» Work required
What is needed is an exact copy of the records below, minus any pictures.

» Supplied entries
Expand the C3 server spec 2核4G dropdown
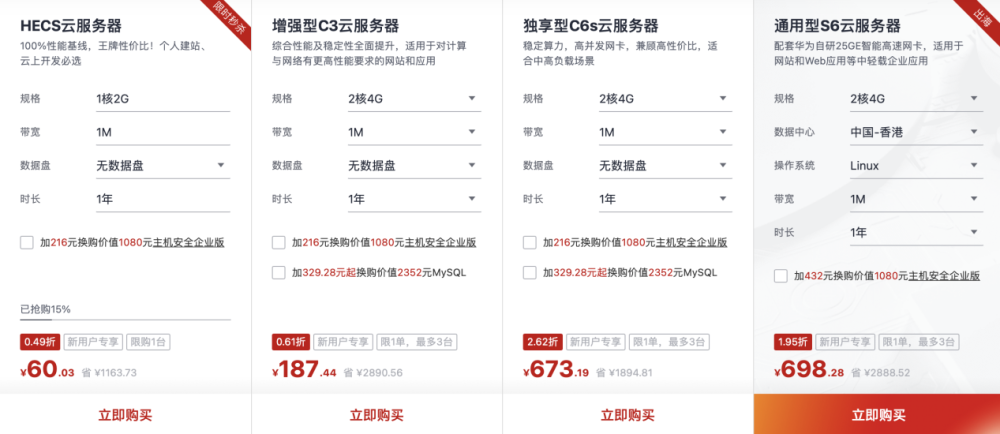coord(415,99)
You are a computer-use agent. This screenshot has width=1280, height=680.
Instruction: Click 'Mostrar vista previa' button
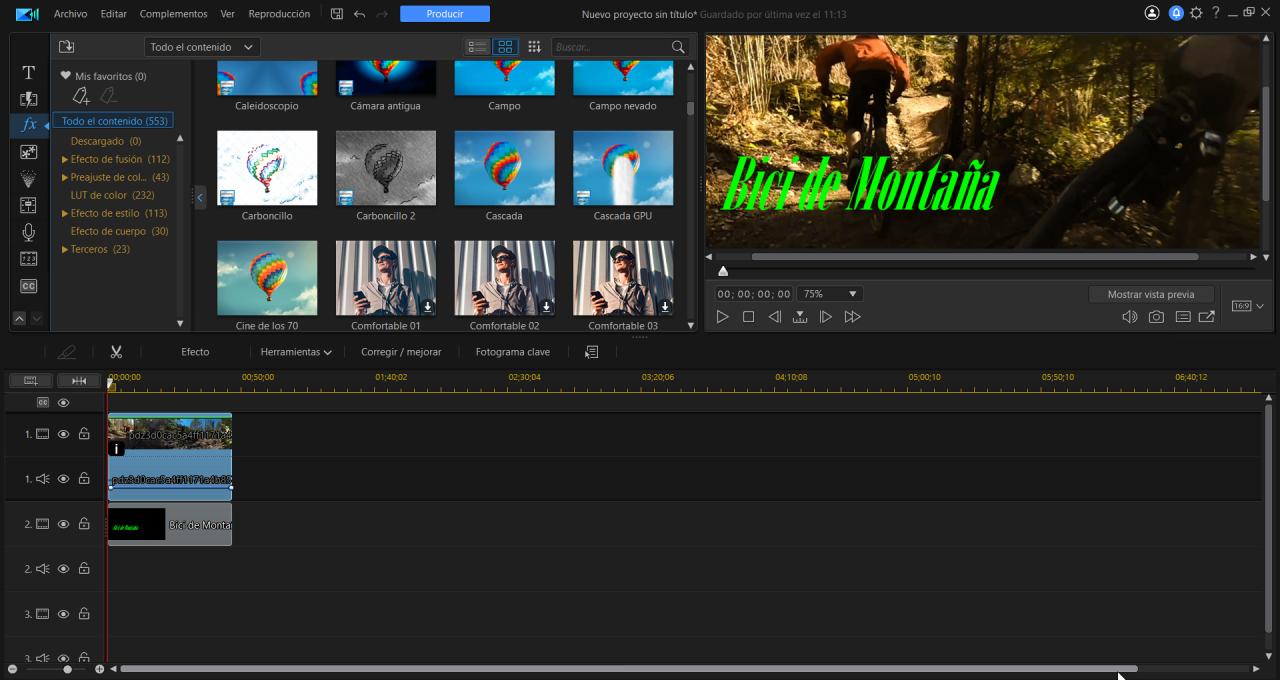coord(1150,294)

» Solution to this problem
Expand the C3 server spec 2核4G dropdown
coord(415,99)
You are a computer-use agent. This screenshot has width=1280, height=680.
Instruction: Click 'Mostrar vista previa' button
coord(1150,294)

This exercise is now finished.